Mise à jour du 17 avril 2012 : ajout d'une version avec prélude instrumental, à la suite de la version ci-dessus.
=> Texte :
La vita è inferno all'infelice... Invano
morte desio !... Siviglia !... Leonora !...
Oh rimembranza !... Oh notte
ch'ogni mio ben rapisti !...
Sarò infelice eternamente... è scritto.Della natal sua terra il padre volle
spezzar l'estranio giogo, e coll'unirsi
all'ultima degli Incas la corona
cingerne confidò... Fu vana impresa... ~ / Fallì l'impresa [1]
In un carcere nacqui ; m'educava
il deserto ; sol vivo perché ignota
è mia regale stirpe !... I miei parenti
sognà ro un trono, e li destò la scure !...
Oh quando fine avran le mie sventure !
Et la traduction :
La vie est enfer à l'exilé ;
en vain je veux la mort.
Séville ! Léonore ! Ô souvenir !
Ô nuit qui toujours me priva d'espérance !...

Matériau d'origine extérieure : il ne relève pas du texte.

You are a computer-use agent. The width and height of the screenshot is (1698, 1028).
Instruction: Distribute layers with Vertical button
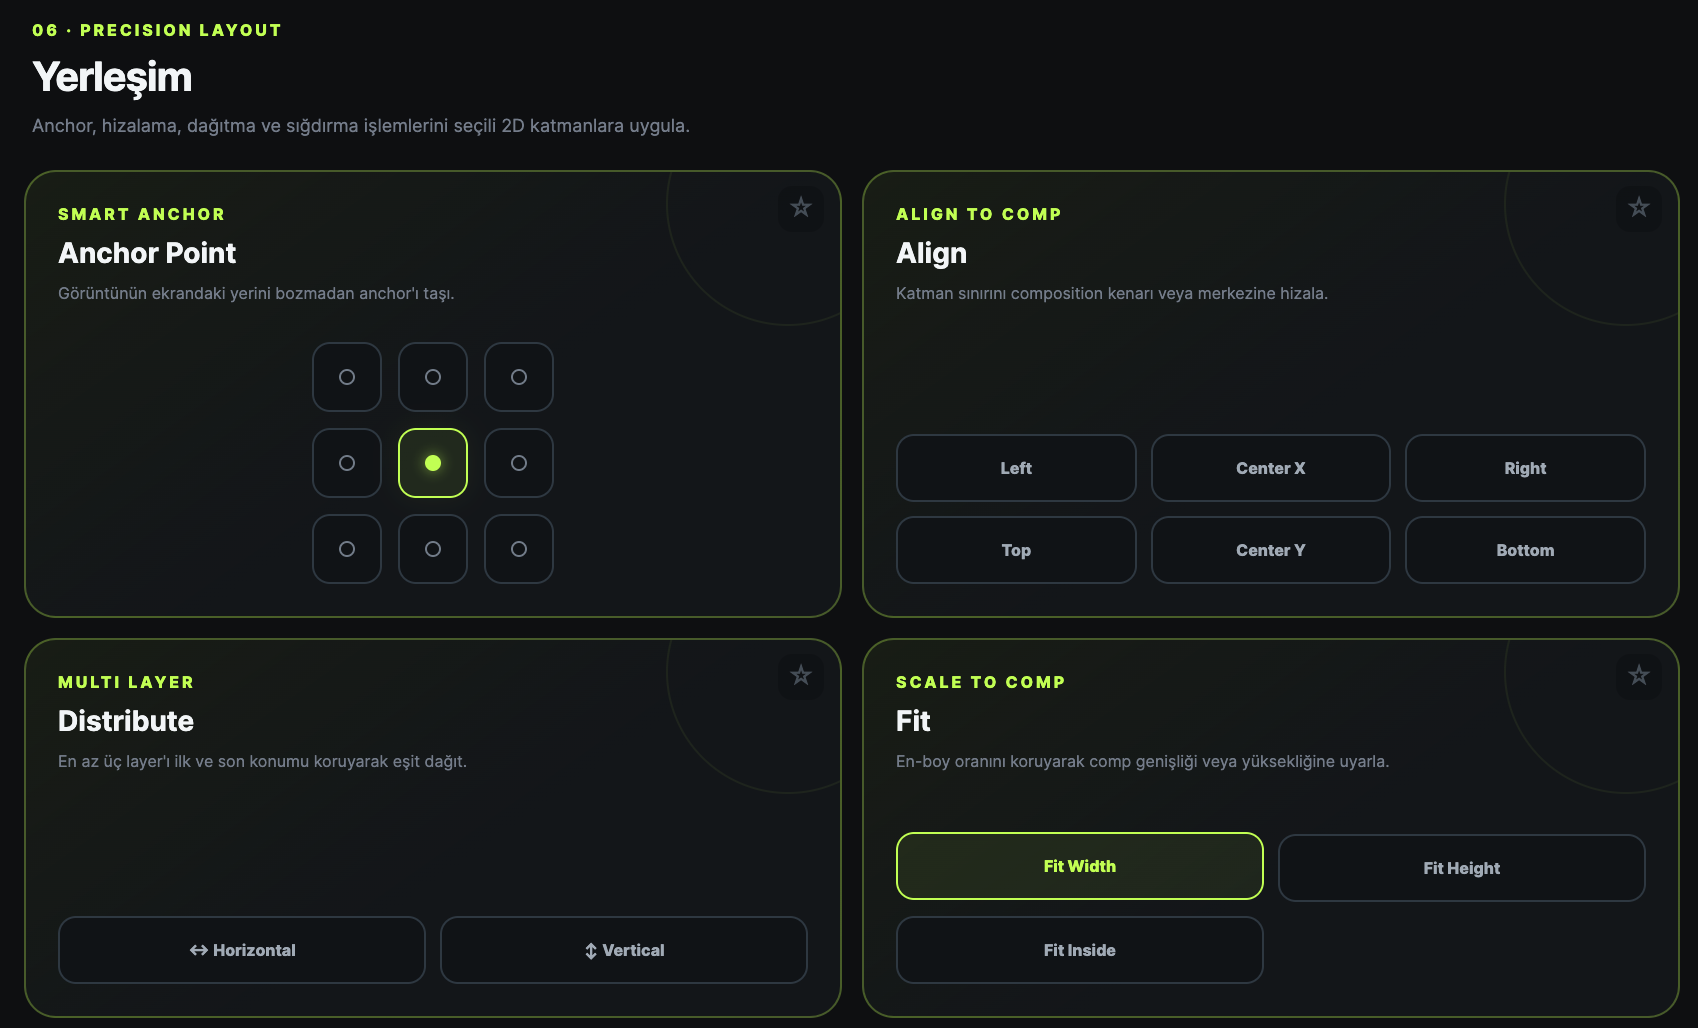[x=624, y=950]
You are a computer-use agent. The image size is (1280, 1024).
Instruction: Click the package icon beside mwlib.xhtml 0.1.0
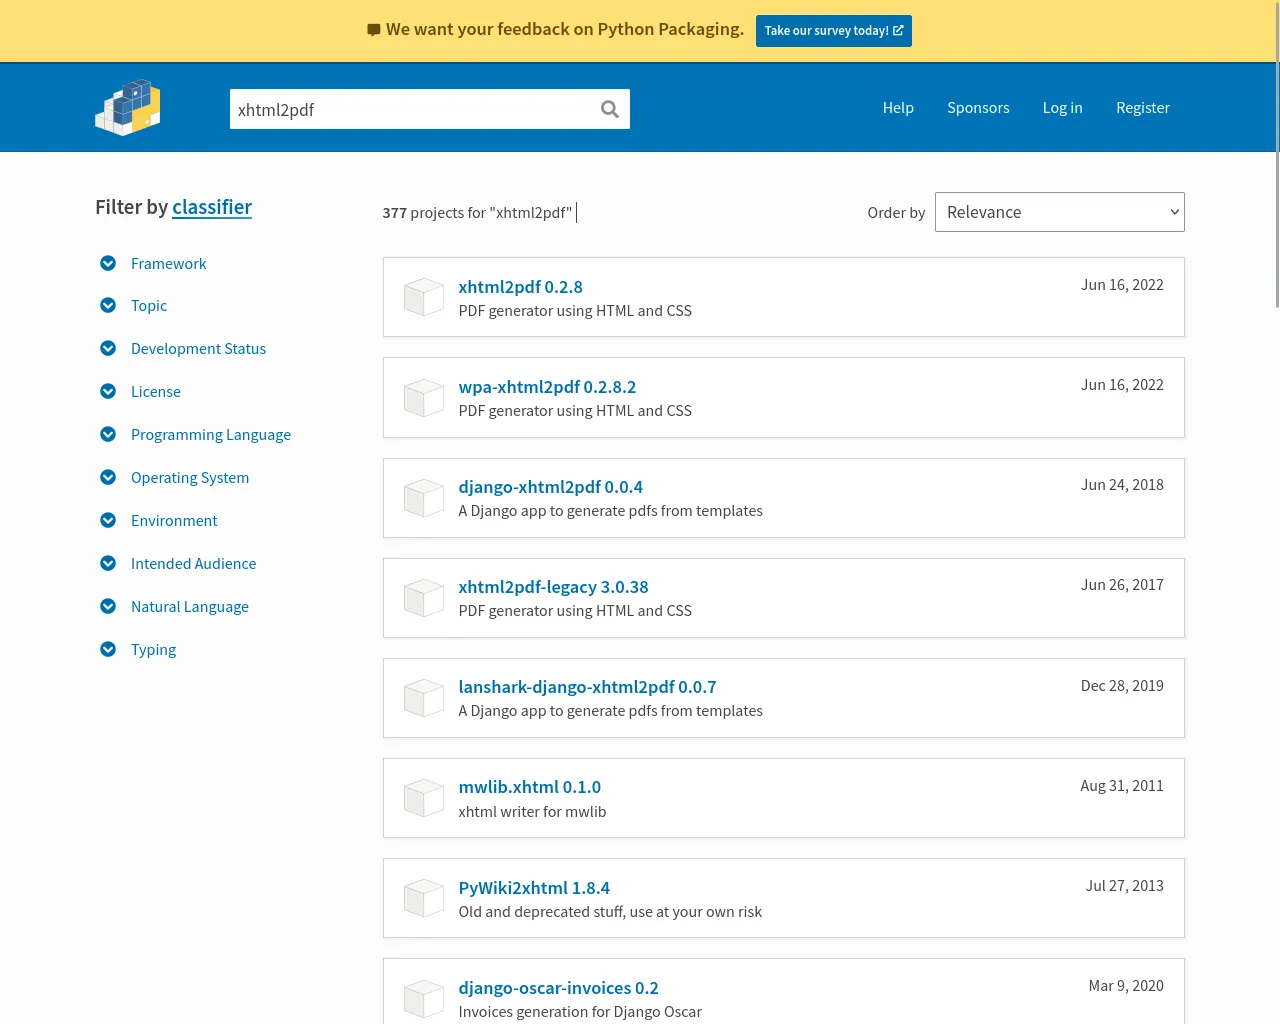(423, 798)
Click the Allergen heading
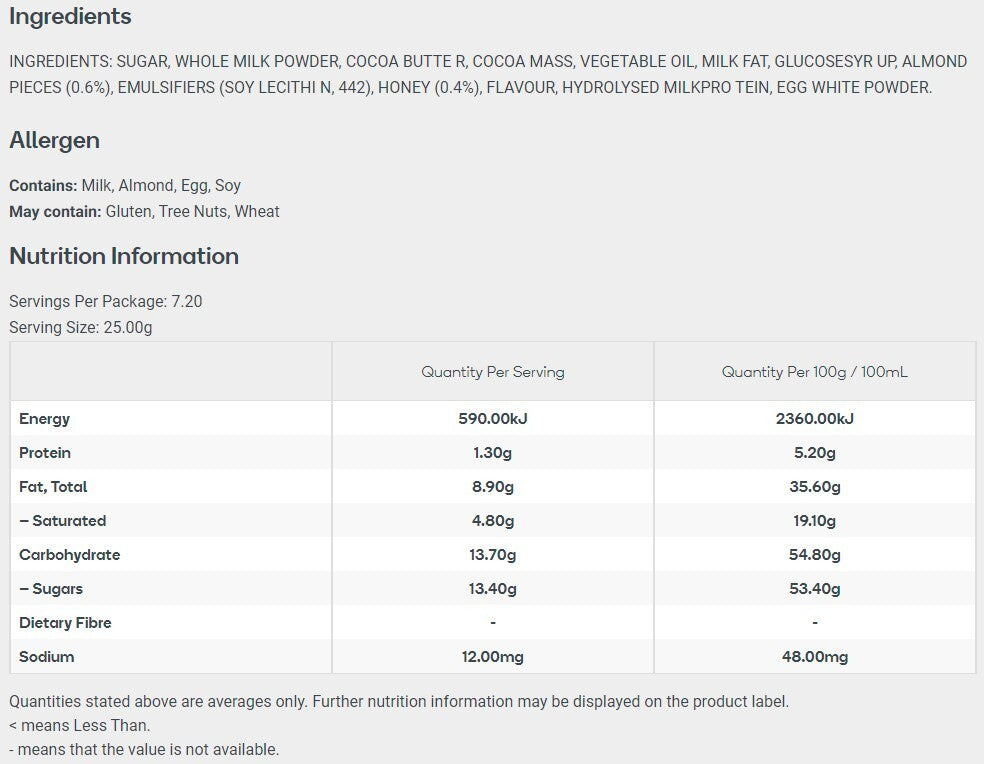The image size is (984, 764). tap(55, 140)
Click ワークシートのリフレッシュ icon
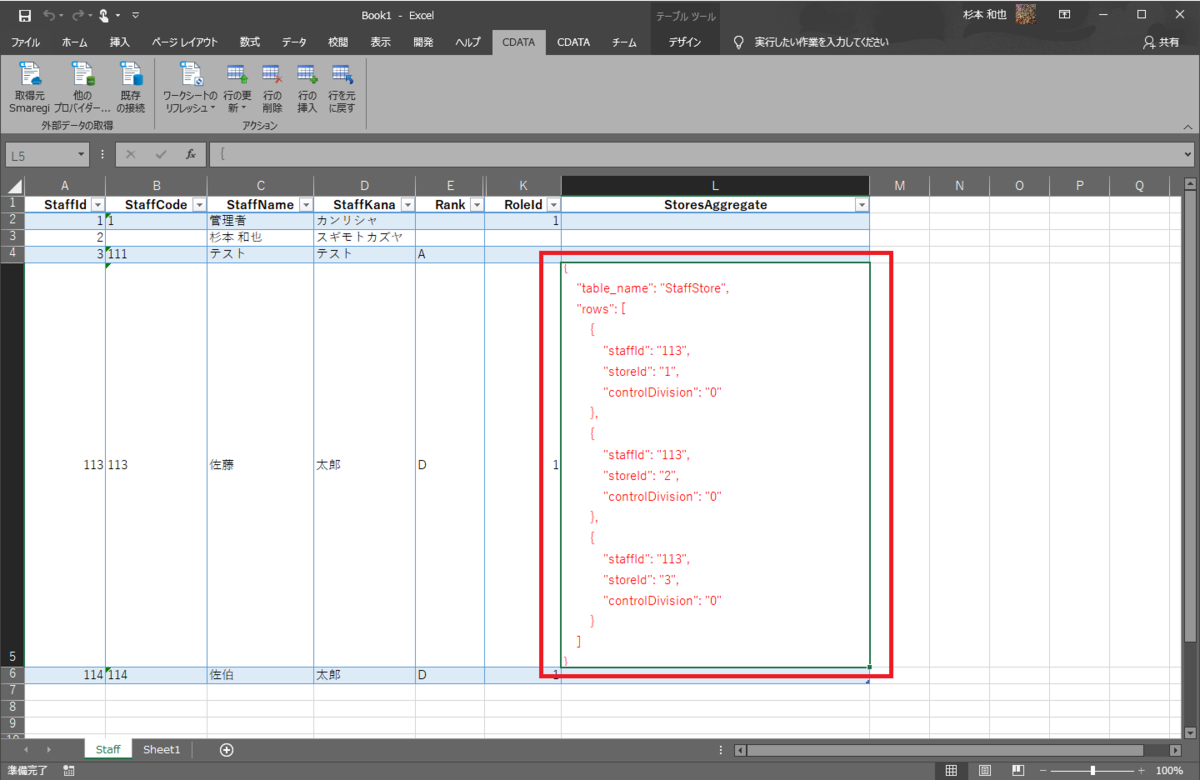 click(x=190, y=87)
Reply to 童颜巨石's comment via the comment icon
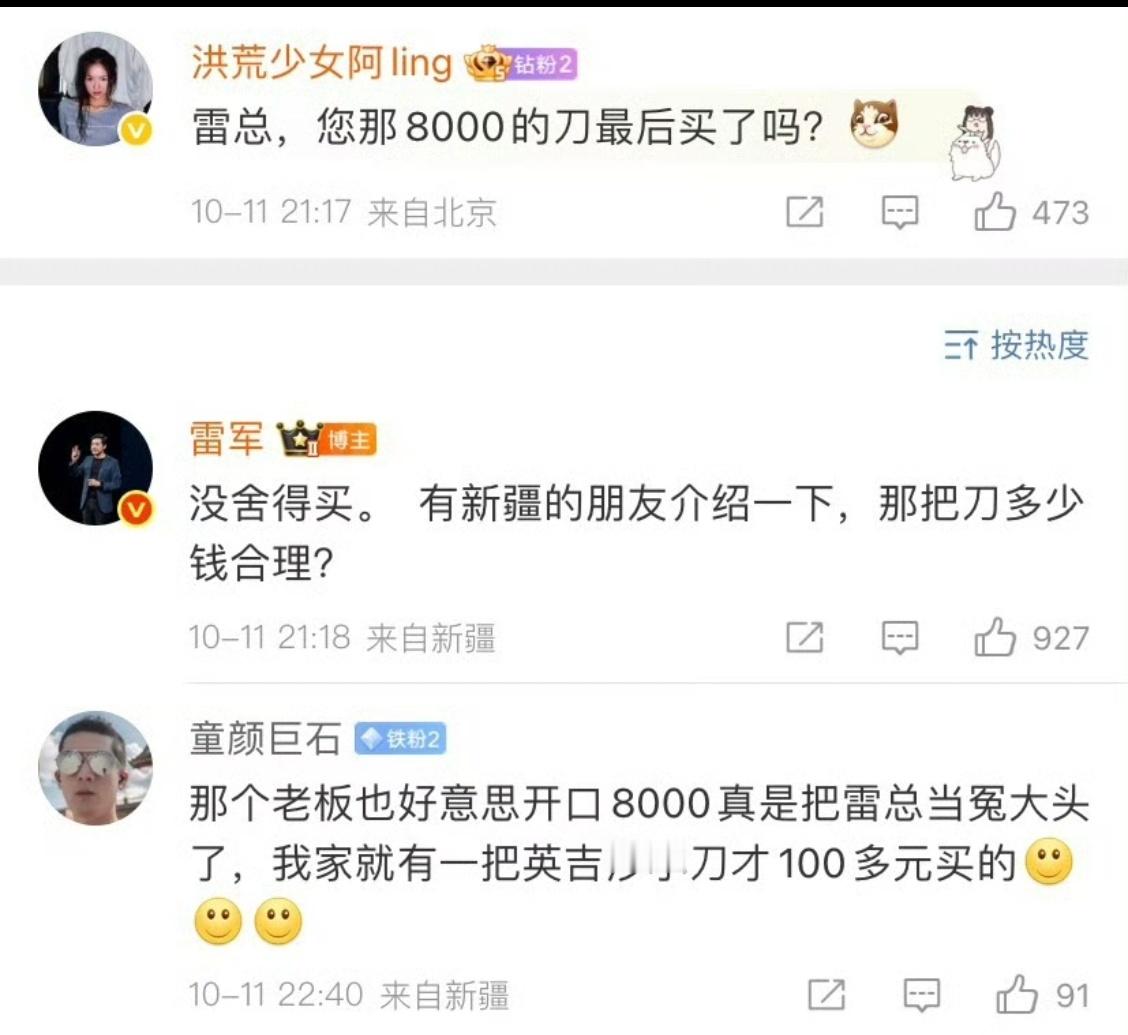Viewport: 1128px width, 1035px height. (922, 995)
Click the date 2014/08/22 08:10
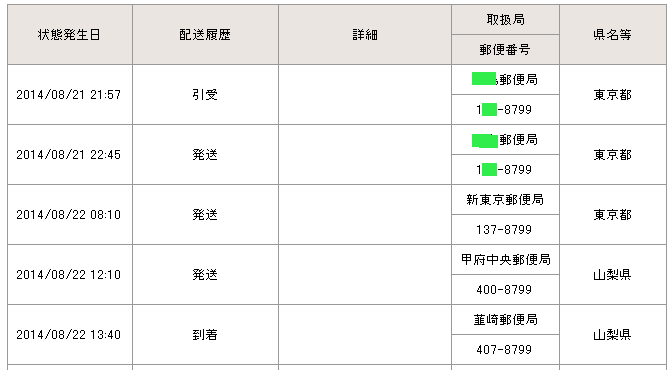 69,215
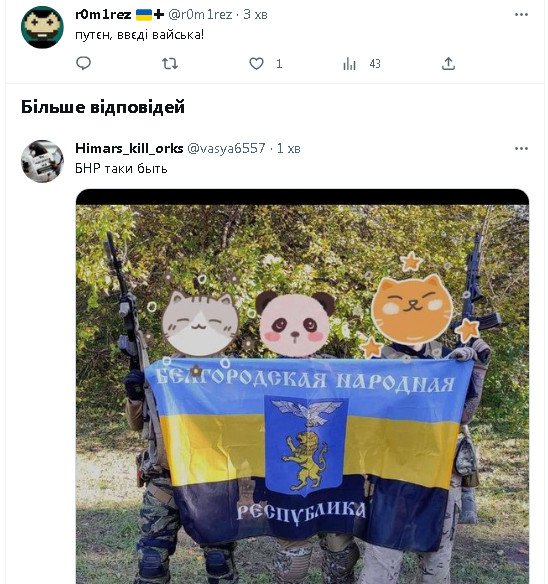Open r0m1rez profile avatar
The image size is (548, 584).
pyautogui.click(x=42, y=27)
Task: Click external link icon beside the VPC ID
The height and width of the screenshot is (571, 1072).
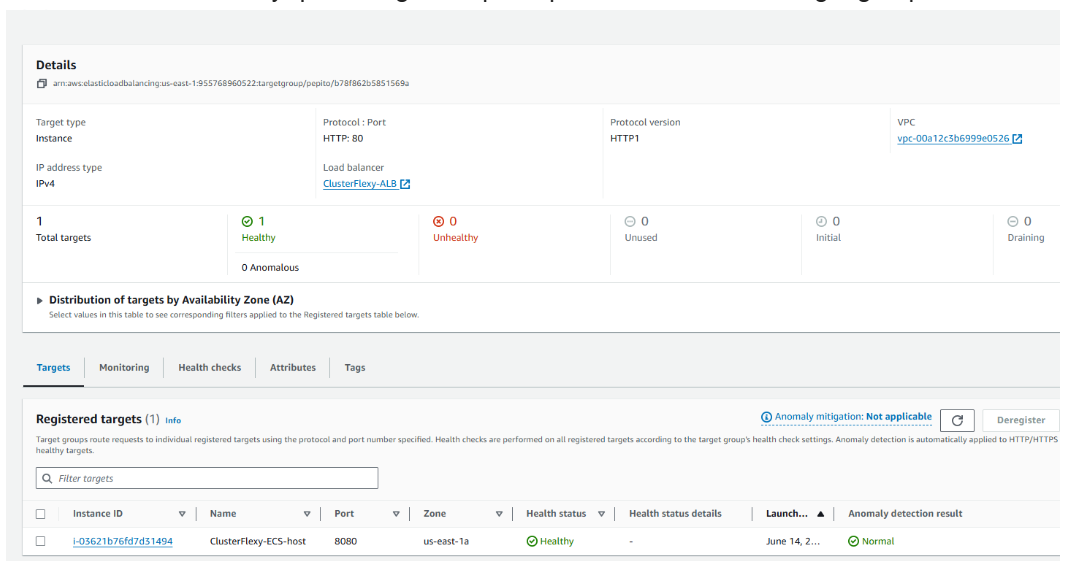Action: pos(1017,139)
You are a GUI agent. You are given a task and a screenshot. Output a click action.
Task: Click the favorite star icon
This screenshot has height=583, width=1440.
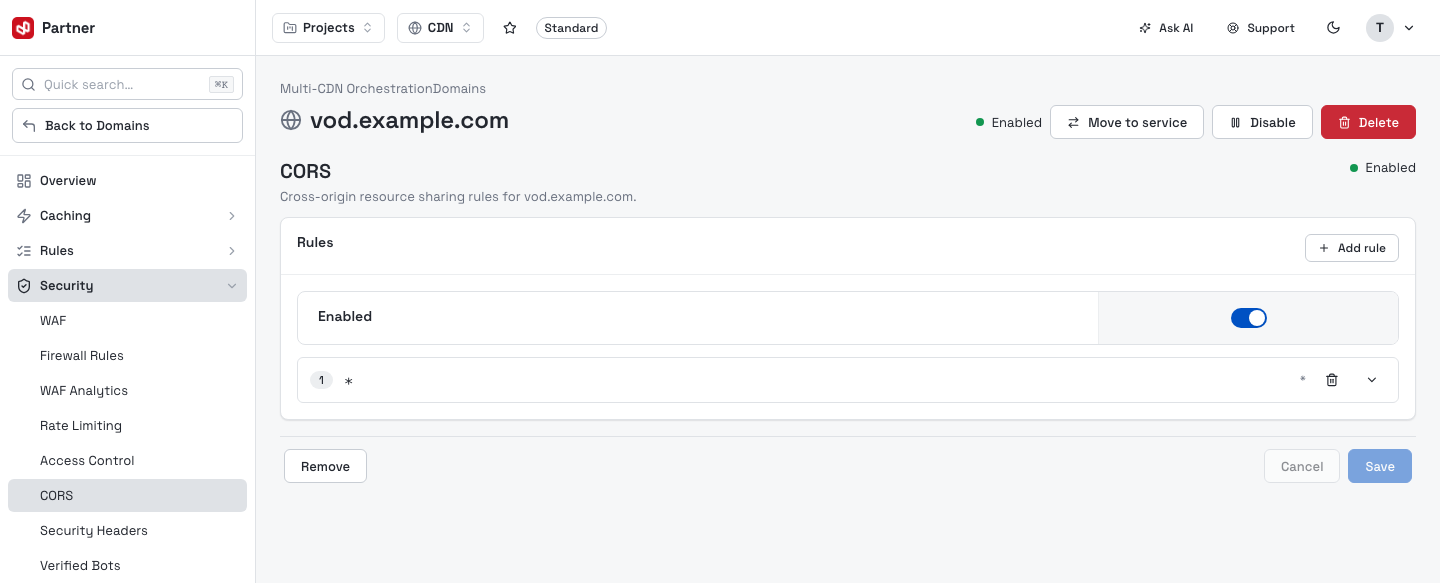[x=510, y=28]
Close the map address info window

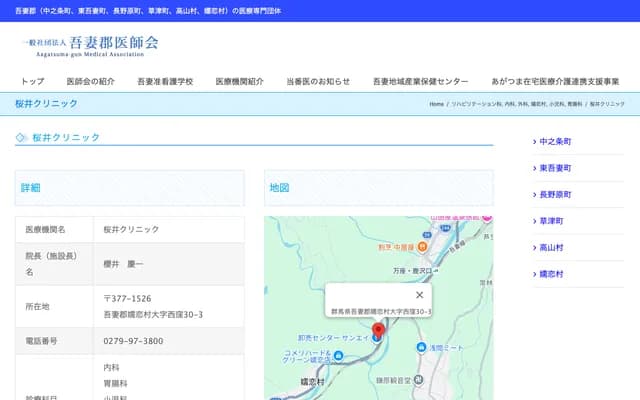(x=419, y=295)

Je serai malheureux sans cesse ! C'est écrit.De sa natale terre mon père voulut briser le joug espagnol ;
En s'unissant à la dernière des Incas
Il espéra ceindre la couronne. / changer le sort. [2]
Vaine entreprise !
UN cachot m'a vu naître,
le désert seul m'éduqua,
Je ne vis que par l'ignorance
de ma royale naissance. / de ma souche royale. [3]
Mes parents rêvèrent d'un trône –
le bourreau les réveilla.
Oh ! quand finiront donc tant de souffrances ?
Notes
[1] C'est toujours "Fu vana impresa" qui est chanté dans les exécutions de la partition définitive.
[2] "Changer le sort" est plus joli, mais on s'éloigne du sens original.
[3] Pour des raisons d'assonances et de prosodie (accent fort de "souche" sur une croche faible), j'ai finalement retenu "de ma royale naissance", plus plat littérairement mais plus opérant ici. La petite agitation supplémentaire en dédoublant la dernière croche de la mesure (pour placer le "e" de "royale") n'est pas déplaisante non plus.